## Passage to read
.....

#+TITLE: Process DMARC reports with sieve
#+published: 2022-08-10
#+AUTHOR: Marcel van der Boom
#+OPTIONS: toc:nil
#+tags[]: sieve dovecot mail

I get a lot of DMARC reports because I host mail for a couple of domains. Most of these mails require no attention as they are just notifications that others use one of our domains.  I want to separate these mails from my normal mail workflow and auto archive them if I haven't looked at them within, say, 2 weeks.

Doing this with sieve server-side has my preference, but apparently it's not trivial to determine the age of a message, which is the core logic needed here.
Also, the processing of sieve rules is normally only during reception of messages, not ad-hoc or on some other event, although dovecot and pigeonhole have some options for this, among others the [[https://pigeonhole.dovecot.org/doc/man1/sieve-filter.1.html][sieve-filter]] tool.

I really only found [[https://serverfault.com/questions/1033068/auto-clean-mail-folder-with-dovecot-sieve][one implemenation]] online which roughly solves the same problem I was having, but this involved more than needed I think.

My solution consists of 3 parts:

1. the sieve script that handles DMARC reports on reception and age-ing;
2. use of an extension that calls an external program to evaluate expressions to determine age;
3. a daily job that runs the sieve script in the scope of the designated folder.

Here's the sieve script which deals with DMARC reports both in the normal INBOX flow and a special treatment after 14 days. The latter part is not automatic by dovecot on reception of emails, but triggered by a run of the [[https://pigeonhole.dovecot.org/doc/man1/sieve-filter.1.html][sieve-filter]] program.

#+begin_src sieve
    require ["date","fileinto","relational","variables","environment","imap4flags",
             "vnd.dovecot.execute", "vnd.dovecot.environment"];

    # Parameters
    set "dmarc_folder" "Folder.for.dmarc-reports";
    set "purge_days" "14";

    # Move DMARC notifications when received
    if environment :is "vnd.dovecot.default-mailbox" "INBOX" {
      if anyof (
        header :contains "From" "dmarcreport@microsoft.com",
        header :contains "From" "noreply-dmarc-support@google.com",
        header :contains "From" "opendmarc@mail.arctype.co",
        header :contains "From" "opendmarc@box.euandre.org"  )

.....

(Extracted data entries)
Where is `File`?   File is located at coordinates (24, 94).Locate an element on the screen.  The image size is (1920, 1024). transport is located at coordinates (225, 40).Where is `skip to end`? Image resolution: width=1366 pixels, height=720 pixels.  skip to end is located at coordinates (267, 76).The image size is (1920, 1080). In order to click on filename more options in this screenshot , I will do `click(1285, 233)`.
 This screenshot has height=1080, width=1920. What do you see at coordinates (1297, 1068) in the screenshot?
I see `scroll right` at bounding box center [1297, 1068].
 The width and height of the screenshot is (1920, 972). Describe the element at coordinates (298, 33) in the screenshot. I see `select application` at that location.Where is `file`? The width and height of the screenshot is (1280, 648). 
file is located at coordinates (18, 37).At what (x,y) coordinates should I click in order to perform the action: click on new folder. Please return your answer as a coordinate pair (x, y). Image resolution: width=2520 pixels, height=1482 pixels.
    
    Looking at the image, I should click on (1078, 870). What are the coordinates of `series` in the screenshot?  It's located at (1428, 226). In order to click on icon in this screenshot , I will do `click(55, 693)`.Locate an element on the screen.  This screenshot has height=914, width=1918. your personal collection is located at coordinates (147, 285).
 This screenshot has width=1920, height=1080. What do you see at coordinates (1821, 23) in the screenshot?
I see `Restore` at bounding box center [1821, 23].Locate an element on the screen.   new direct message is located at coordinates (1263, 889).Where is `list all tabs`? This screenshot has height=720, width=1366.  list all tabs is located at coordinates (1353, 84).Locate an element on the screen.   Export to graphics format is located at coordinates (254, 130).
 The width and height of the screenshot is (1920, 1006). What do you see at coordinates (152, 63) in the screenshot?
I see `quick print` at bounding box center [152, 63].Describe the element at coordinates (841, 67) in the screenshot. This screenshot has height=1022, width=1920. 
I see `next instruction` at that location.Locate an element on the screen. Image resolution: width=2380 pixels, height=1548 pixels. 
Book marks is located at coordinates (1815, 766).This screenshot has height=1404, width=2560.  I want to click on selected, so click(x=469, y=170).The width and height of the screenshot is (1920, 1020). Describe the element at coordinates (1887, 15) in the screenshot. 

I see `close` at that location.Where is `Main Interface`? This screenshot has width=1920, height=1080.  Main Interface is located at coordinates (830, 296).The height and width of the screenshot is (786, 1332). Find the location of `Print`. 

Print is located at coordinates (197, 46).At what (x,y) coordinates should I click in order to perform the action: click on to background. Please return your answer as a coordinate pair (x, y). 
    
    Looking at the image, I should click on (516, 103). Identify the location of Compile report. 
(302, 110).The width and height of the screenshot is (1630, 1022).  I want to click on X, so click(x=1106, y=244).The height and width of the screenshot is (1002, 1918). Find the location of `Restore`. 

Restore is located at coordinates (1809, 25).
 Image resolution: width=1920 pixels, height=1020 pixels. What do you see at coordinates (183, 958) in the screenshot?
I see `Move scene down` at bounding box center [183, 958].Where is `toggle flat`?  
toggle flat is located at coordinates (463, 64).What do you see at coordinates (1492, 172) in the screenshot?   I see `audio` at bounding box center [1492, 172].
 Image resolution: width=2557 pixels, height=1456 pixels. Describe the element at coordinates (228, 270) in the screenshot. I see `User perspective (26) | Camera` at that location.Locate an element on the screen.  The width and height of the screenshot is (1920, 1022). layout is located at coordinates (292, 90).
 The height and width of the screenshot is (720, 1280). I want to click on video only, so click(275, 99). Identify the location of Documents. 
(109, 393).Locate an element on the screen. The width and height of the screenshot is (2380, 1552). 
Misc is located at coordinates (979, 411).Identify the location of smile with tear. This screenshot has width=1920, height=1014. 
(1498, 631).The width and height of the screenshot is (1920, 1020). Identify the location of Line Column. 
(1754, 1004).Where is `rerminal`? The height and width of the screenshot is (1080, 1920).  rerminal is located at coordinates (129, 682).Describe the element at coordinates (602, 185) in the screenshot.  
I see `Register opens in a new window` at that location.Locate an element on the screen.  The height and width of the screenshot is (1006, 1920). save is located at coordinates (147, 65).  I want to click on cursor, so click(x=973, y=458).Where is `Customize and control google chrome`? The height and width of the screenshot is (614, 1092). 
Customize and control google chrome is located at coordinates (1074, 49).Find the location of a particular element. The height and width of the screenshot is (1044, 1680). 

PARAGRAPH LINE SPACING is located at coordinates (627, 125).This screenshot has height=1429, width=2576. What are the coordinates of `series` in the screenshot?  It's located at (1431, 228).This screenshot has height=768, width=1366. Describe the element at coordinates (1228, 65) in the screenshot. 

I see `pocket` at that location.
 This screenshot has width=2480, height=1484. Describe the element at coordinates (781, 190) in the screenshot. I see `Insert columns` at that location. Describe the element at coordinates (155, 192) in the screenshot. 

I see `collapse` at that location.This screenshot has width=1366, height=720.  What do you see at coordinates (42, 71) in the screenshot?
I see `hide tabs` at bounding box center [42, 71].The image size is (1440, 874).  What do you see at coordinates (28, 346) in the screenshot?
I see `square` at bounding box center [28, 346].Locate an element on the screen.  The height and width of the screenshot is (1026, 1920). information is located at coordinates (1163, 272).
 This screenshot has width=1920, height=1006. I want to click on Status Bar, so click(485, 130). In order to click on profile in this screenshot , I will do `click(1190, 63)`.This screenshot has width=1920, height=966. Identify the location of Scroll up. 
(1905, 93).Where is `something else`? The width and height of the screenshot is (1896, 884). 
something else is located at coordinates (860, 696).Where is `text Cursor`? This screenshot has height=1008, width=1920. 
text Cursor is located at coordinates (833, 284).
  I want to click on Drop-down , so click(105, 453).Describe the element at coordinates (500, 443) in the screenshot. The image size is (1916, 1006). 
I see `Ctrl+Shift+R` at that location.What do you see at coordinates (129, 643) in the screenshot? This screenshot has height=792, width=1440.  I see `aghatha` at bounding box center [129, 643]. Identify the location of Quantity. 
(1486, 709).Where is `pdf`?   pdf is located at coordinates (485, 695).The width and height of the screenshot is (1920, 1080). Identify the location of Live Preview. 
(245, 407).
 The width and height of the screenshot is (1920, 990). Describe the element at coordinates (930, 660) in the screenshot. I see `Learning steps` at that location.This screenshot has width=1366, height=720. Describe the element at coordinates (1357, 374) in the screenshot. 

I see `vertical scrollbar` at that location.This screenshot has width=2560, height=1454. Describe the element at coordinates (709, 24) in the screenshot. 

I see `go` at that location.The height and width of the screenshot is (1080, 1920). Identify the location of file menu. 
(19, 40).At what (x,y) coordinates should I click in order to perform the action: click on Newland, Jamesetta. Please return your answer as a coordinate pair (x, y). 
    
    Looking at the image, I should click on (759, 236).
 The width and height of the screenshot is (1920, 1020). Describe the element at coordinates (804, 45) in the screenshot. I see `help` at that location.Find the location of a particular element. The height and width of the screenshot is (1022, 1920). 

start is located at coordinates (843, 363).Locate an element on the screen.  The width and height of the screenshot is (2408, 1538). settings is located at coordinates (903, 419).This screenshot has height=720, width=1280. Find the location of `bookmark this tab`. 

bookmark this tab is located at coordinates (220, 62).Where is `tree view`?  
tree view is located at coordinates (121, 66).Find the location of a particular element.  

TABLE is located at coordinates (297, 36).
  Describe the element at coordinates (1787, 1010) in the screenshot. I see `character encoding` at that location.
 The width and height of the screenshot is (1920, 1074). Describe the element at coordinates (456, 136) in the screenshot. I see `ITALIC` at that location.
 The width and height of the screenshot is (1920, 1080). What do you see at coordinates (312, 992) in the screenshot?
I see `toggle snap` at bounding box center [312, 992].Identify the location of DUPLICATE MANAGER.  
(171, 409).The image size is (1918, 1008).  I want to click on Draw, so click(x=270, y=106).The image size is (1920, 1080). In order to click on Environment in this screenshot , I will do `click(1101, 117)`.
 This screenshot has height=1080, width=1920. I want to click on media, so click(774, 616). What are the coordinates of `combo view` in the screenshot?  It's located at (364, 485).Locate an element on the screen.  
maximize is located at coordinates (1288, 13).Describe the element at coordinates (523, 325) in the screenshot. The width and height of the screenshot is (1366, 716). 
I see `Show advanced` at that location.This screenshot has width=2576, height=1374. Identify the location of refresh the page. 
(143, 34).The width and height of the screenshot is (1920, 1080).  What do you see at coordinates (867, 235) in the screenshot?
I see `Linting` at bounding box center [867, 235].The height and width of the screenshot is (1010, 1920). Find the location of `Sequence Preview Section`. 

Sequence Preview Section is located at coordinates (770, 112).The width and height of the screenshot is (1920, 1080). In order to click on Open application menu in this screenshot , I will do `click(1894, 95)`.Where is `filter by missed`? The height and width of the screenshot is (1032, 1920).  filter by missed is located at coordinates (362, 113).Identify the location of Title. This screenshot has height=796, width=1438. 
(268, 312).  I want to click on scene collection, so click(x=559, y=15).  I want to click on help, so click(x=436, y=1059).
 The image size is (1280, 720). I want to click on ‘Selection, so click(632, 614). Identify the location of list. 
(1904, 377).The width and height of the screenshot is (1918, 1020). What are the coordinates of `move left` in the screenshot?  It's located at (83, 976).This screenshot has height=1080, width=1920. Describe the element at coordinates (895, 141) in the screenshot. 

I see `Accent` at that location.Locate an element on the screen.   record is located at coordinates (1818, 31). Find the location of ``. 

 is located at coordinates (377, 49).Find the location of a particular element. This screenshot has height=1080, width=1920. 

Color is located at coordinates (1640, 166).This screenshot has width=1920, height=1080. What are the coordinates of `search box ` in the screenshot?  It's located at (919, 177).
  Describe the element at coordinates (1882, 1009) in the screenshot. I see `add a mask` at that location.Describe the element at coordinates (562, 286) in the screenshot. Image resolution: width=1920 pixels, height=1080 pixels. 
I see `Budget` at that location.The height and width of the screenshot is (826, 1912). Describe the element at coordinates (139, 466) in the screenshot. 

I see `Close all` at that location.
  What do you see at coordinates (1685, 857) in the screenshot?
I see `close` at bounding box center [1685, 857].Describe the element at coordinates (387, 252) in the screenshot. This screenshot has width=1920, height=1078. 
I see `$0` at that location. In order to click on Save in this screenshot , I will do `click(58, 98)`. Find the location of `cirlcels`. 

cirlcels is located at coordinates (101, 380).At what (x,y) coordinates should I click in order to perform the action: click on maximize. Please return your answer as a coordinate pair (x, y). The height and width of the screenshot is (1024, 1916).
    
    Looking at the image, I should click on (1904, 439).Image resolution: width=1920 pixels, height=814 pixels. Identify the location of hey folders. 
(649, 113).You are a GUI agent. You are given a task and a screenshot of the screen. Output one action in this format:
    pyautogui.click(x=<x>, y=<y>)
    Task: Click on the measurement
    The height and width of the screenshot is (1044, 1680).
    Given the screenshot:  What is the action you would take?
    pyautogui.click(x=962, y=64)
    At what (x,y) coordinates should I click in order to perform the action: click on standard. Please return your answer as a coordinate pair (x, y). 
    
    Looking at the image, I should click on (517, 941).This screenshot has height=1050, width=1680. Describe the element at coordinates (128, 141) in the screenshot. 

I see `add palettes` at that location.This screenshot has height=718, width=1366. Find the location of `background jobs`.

.....

## Aim of the exercise
From the post on processing DMARC reports with sieve, pull out the passage that opens with the words containing "My solution consists" and closes with "the designated folder.", copying it word for word.

## Exercise output
My solution consists of 3 parts:

1. the sieve script that handles DMARC reports on reception and age-ing;
2. use of an extension that calls an external program to evaluate expressions to determine age;
3. a daily job that runs the sieve script in the scope of the designated folder.